By the time we finished the vaso de elote it was almost 7:30 and we had pretty much seen all we needed to of the parade, which was nothing. We decided it was time to eat. We had planned on doing carnaval food but decided to head toward home and stop in at our favorite Super Burro instead. We picked up a couple cervezas at our beer store, the Mini Super Ama Pola, on the way.
While we were eating, a few of the now un-manned floats went rolling by. That was enough parade for us. After stuffing ourselves with super burros de asada and frijoles charros, we waddled on home to the boat. As I’m writing this on Monday, the day of the second parade, and we skipped going to it, too, we still have a chance to see the actual parade on day 3, tomorrow. I kind of doubt that we will but we are both kind of hankering for another vaso de elote. Once again, it’s all about the food.
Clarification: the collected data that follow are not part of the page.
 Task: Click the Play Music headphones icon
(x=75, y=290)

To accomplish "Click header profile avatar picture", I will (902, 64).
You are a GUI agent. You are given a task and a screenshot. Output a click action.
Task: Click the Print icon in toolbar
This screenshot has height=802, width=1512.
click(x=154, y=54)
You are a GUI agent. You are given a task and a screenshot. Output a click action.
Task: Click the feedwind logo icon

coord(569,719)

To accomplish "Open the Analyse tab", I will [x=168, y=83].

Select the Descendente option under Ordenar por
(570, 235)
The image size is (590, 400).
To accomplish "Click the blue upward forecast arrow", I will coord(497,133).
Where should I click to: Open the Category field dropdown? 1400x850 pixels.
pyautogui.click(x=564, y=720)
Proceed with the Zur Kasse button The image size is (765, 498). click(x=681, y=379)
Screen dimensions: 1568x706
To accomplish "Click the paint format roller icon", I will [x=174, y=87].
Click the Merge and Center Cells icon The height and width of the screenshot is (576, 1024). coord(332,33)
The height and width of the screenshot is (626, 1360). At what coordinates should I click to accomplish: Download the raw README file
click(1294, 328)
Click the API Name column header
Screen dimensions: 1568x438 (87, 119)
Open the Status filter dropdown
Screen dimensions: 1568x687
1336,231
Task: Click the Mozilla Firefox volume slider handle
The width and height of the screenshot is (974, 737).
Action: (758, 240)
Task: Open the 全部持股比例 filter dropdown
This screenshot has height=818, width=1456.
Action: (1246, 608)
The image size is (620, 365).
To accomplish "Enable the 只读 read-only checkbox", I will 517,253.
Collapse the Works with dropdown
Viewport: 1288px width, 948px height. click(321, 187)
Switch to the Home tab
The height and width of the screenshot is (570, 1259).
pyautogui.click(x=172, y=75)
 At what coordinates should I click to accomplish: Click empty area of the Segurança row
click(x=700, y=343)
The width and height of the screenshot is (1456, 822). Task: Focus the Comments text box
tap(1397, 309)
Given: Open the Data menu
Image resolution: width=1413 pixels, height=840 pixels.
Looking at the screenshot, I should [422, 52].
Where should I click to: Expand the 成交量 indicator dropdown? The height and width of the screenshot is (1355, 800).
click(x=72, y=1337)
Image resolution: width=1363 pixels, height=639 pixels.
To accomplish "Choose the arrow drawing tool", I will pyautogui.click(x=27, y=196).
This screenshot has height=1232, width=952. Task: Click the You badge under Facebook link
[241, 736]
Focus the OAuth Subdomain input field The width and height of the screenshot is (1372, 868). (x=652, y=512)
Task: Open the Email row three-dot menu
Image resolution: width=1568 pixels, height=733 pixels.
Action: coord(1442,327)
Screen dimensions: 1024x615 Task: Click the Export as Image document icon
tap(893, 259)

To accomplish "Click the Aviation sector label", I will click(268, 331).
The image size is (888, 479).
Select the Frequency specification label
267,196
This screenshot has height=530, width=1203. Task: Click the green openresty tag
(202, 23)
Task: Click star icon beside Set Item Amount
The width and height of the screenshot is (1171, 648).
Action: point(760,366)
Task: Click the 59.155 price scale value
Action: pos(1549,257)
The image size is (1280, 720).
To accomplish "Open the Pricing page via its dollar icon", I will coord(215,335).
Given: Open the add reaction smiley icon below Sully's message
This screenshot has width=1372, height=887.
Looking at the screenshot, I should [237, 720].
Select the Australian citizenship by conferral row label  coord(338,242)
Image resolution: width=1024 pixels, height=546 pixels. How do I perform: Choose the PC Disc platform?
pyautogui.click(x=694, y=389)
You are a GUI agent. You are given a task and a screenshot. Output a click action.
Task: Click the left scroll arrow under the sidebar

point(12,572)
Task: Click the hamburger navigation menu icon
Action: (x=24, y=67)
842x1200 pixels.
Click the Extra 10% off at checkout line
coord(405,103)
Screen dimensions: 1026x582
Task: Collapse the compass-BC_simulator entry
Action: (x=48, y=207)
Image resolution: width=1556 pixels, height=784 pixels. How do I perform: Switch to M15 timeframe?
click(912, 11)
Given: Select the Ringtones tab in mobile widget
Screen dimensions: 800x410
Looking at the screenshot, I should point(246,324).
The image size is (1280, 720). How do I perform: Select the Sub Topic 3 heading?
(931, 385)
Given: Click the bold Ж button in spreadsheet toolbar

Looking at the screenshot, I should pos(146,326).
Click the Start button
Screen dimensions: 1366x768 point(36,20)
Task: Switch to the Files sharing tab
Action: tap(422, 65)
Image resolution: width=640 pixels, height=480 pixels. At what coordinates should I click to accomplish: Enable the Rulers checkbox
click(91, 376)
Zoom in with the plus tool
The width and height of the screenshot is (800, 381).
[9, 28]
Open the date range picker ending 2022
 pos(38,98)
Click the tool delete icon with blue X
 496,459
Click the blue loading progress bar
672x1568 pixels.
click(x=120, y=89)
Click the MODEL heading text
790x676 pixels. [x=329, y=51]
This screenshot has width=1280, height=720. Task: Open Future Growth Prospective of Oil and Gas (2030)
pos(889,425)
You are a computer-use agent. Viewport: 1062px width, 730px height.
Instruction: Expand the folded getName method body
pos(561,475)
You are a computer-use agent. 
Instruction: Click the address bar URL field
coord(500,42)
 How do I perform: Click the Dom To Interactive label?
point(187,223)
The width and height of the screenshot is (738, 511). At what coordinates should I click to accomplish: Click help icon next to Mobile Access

BTW: reportedly, the parade on Day 1 did start at the far end of Abosolo (the NE end) and di start at about 5:00. However, it stalled several times and didn’t reach our end of the street until just after we left at about 7:30.
Note: in the interest of full disclosure, I have to admit that we went back to the carnaval area tonight (3/8, Fat Tuesday) so I could get a photo of the elote guy. And, while there we did manage to see some of the parade. We now feel pretty secure in standing by our “seen one, you’ve seen them all” statement.